> The request
Retype the following lines without any changes.

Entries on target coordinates

-*-*-

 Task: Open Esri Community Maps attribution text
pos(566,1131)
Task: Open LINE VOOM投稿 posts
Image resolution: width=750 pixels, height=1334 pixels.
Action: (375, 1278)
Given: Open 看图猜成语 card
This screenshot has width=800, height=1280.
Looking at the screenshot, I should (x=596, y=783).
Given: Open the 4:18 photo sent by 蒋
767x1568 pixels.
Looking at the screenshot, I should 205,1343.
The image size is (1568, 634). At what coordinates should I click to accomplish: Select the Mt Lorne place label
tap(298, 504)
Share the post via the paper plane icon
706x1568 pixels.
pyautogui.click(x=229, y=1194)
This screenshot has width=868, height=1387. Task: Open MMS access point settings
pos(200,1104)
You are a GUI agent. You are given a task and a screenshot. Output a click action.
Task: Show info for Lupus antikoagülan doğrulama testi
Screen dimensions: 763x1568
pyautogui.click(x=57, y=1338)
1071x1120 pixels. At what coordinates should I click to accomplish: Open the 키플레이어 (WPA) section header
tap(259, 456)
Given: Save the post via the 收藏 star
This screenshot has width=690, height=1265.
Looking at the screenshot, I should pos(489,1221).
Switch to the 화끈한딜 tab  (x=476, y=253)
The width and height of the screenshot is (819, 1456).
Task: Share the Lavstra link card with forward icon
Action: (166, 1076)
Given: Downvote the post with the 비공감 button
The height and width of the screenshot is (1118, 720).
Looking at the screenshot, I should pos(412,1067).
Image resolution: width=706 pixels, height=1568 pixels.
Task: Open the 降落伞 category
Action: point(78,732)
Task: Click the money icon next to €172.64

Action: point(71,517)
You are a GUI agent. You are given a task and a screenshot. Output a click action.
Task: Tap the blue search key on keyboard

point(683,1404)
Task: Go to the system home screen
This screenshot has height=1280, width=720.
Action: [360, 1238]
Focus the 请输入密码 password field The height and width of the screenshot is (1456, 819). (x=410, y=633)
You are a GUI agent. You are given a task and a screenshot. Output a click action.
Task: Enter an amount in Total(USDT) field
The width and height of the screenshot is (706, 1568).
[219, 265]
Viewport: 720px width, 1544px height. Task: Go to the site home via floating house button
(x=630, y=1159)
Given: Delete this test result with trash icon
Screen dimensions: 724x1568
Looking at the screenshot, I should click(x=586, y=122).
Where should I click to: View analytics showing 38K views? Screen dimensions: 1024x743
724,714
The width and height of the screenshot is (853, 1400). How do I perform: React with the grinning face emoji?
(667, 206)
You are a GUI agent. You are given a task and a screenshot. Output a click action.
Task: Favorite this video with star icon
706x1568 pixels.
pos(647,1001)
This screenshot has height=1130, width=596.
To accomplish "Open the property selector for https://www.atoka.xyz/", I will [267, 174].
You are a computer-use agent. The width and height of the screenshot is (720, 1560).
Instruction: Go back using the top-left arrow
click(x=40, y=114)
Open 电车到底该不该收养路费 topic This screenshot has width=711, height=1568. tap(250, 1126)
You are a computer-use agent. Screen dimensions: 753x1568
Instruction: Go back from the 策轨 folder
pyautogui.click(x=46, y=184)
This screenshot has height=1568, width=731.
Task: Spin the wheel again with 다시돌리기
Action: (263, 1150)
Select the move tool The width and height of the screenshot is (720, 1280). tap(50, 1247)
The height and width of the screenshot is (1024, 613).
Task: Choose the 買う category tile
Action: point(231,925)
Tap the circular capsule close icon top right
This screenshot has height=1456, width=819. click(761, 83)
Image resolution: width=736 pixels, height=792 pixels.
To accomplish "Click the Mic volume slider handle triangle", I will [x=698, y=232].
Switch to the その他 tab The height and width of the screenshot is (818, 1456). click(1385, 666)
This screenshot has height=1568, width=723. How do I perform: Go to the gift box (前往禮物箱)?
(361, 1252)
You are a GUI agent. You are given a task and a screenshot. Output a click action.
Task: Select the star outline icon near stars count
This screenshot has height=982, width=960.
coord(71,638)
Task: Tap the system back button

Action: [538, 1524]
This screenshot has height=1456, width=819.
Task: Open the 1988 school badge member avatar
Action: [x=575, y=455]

-*-*-

> The completed task
 Task: Open Esri Community Maps attribution text
pos(566,1131)
Task: Open LINE VOOM投稿 posts
Image resolution: width=750 pixels, height=1334 pixels.
Action: (375, 1278)
Given: Open 看图猜成语 card
This screenshot has width=800, height=1280.
Looking at the screenshot, I should (x=596, y=783).
Given: Open the 4:18 photo sent by 蒋
767x1568 pixels.
Looking at the screenshot, I should 205,1343.
The image size is (1568, 634). At what coordinates should I click to accomplish: Select the Mt Lorne place label
tap(298, 504)
Share the post via the paper plane icon
706x1568 pixels.
pyautogui.click(x=229, y=1194)
This screenshot has width=868, height=1387. Task: Open MMS access point settings
pos(200,1104)
You are a GUI agent. You are given a task and a screenshot. Output a click action.
Task: Show info for Lupus antikoagülan doğrulama testi
Screen dimensions: 763x1568
pyautogui.click(x=57, y=1338)
1071x1120 pixels. At what coordinates should I click to accomplish: Open the 키플레이어 (WPA) section header
tap(259, 456)
Given: Save the post via the 收藏 star
This screenshot has width=690, height=1265.
Looking at the screenshot, I should pos(489,1221).
Switch to the 화끈한딜 tab  (x=476, y=253)
The width and height of the screenshot is (819, 1456).
Task: Share the Lavstra link card with forward icon
Action: (166, 1076)
Given: Downvote the post with the 비공감 button
The height and width of the screenshot is (1118, 720).
Looking at the screenshot, I should pos(412,1067).
Image resolution: width=706 pixels, height=1568 pixels.
Task: Open the 降落伞 category
Action: point(78,732)
Task: Click the money icon next to €172.64

Action: point(71,517)
You are a GUI agent. You are given a task and a screenshot. Output a click action.
Task: Tap the blue search key on keyboard

point(683,1404)
Task: Go to the system home screen
This screenshot has height=1280, width=720.
Action: [360, 1238]
Focus the 请输入密码 password field The height and width of the screenshot is (1456, 819). (x=410, y=633)
You are a GUI agent. You are given a task and a screenshot. Output a click action.
Task: Enter an amount in Total(USDT) field
The width and height of the screenshot is (706, 1568).
[219, 265]
Viewport: 720px width, 1544px height. Task: Go to the site home via floating house button
(x=630, y=1159)
Given: Delete this test result with trash icon
Screen dimensions: 724x1568
Looking at the screenshot, I should click(x=586, y=122).
Where should I click to: View analytics showing 38K views? Screen dimensions: 1024x743
724,714
The width and height of the screenshot is (853, 1400). How do I perform: React with the grinning face emoji?
(667, 206)
You are a GUI agent. You are given a task and a screenshot. Output a click action.
Task: Favorite this video with star icon
706x1568 pixels.
pos(647,1001)
This screenshot has height=1130, width=596.
To accomplish "Open the property selector for https://www.atoka.xyz/", I will [267, 174].
You are a computer-use agent. The width and height of the screenshot is (720, 1560).
Instruction: Go back using the top-left arrow
click(x=40, y=114)
Open 电车到底该不该收养路费 topic This screenshot has width=711, height=1568. tap(250, 1126)
You are a computer-use agent. Screen dimensions: 753x1568
Instruction: Go back from the 策轨 folder
pyautogui.click(x=46, y=184)
This screenshot has height=1568, width=731.
Task: Spin the wheel again with 다시돌리기
Action: (263, 1150)
Select the move tool The width and height of the screenshot is (720, 1280). tap(50, 1247)
The height and width of the screenshot is (1024, 613).
Task: Choose the 買う category tile
Action: point(231,925)
Tap the circular capsule close icon top right
This screenshot has height=1456, width=819. click(761, 83)
Image resolution: width=736 pixels, height=792 pixels.
To accomplish "Click the Mic volume slider handle triangle", I will [x=698, y=232].
Switch to the その他 tab The height and width of the screenshot is (818, 1456). click(1385, 666)
This screenshot has height=1568, width=723. How do I perform: Go to the gift box (前往禮物箱)?
(361, 1252)
You are a GUI agent. You are given a task and a screenshot. Output a click action.
Task: Select the star outline icon near stars count
This screenshot has height=982, width=960.
coord(71,638)
Task: Tap the system back button

Action: [538, 1524]
This screenshot has height=1456, width=819.
Task: Open the 1988 school badge member avatar
Action: [x=575, y=455]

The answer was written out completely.